UBC’s fourth-year transfer middle Tessa Davis (right, 12) played a huge role in the ‘Birds national title win over Ryerson. (Photo by Don Voaklander/Golden Bears and Pandas Athletics 2019. All Rights Reserved)

They all joined the likes of fifth-year outside hitter Victoria Behie, third-year setter Olivia Furlan, and fourth-year left-side Anna Price who had returned in January from an ankle injury and made herself a presence. 

“We were an enigma wrapped in a riddle for chunks of the season,” said Reimer. “What was really frustrating was for long chunks we would play a very high level, but then we would dip and we’d make far too many errors.

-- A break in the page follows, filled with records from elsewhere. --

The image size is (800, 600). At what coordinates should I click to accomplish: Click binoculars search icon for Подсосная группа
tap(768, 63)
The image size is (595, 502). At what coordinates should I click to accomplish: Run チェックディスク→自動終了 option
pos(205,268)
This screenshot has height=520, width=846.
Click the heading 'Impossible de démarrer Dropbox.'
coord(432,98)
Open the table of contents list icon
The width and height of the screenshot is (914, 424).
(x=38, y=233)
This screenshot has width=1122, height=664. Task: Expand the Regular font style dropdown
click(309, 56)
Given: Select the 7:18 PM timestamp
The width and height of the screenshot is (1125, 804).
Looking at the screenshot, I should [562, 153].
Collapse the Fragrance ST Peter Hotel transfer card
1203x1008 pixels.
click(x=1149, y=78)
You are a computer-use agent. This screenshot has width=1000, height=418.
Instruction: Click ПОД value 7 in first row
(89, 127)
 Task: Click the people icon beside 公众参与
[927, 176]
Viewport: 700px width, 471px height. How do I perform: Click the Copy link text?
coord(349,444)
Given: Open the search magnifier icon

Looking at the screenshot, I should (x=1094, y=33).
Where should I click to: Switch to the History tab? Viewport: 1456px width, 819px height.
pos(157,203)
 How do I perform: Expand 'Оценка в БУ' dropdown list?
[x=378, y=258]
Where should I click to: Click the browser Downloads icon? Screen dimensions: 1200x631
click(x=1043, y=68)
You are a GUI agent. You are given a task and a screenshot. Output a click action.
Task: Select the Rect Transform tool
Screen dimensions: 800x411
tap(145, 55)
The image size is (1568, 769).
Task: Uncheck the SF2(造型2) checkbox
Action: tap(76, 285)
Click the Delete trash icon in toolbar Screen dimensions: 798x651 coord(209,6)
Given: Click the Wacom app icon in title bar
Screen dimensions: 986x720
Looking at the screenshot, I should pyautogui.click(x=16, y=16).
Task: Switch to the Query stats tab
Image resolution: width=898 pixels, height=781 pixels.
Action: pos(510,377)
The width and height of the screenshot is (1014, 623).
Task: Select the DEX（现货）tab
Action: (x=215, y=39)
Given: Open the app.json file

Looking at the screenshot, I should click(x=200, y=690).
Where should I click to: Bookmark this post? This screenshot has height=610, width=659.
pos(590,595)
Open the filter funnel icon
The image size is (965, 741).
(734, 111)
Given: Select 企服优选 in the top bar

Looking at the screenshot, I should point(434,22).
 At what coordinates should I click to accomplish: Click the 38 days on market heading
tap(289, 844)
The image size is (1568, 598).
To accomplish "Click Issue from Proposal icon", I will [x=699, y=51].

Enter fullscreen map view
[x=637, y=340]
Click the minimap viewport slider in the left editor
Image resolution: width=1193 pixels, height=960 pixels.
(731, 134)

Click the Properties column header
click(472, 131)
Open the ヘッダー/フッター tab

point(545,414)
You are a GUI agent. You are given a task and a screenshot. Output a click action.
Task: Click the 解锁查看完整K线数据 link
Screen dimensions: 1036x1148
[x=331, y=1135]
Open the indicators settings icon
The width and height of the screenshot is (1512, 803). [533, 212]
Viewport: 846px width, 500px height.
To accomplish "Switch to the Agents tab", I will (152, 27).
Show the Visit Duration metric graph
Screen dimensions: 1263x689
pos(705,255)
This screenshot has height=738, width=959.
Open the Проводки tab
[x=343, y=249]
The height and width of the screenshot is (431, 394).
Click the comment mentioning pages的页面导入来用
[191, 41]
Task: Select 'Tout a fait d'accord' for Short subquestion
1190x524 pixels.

“We knew it was there,” he continued, “but coming in here and being able to do it for three games in a row is something completely different.”

And so in a sense, that wide-angle script of the season served as a microcosm of what the ‘Birds showed in Sunday’s comeback win for the title against Ryerson. The only difference this time was that it was mid-March, not mid-November.

“I’ve had instances where the team comes out and they’re just over-tight, but against Ryerson today, that wasn’t the case,” the coach said. “We were just getting beat by a superior team at that point in time. They rocked us on the serve and we didn’t respond by serving well enough to put them on their heels.

“Really, it was about staying the course, not panicking, and just hanging in,” Reimer concluded. “There was no magic.”

Respectfully, if you’re a UBC fan, that last part should be left open to debate.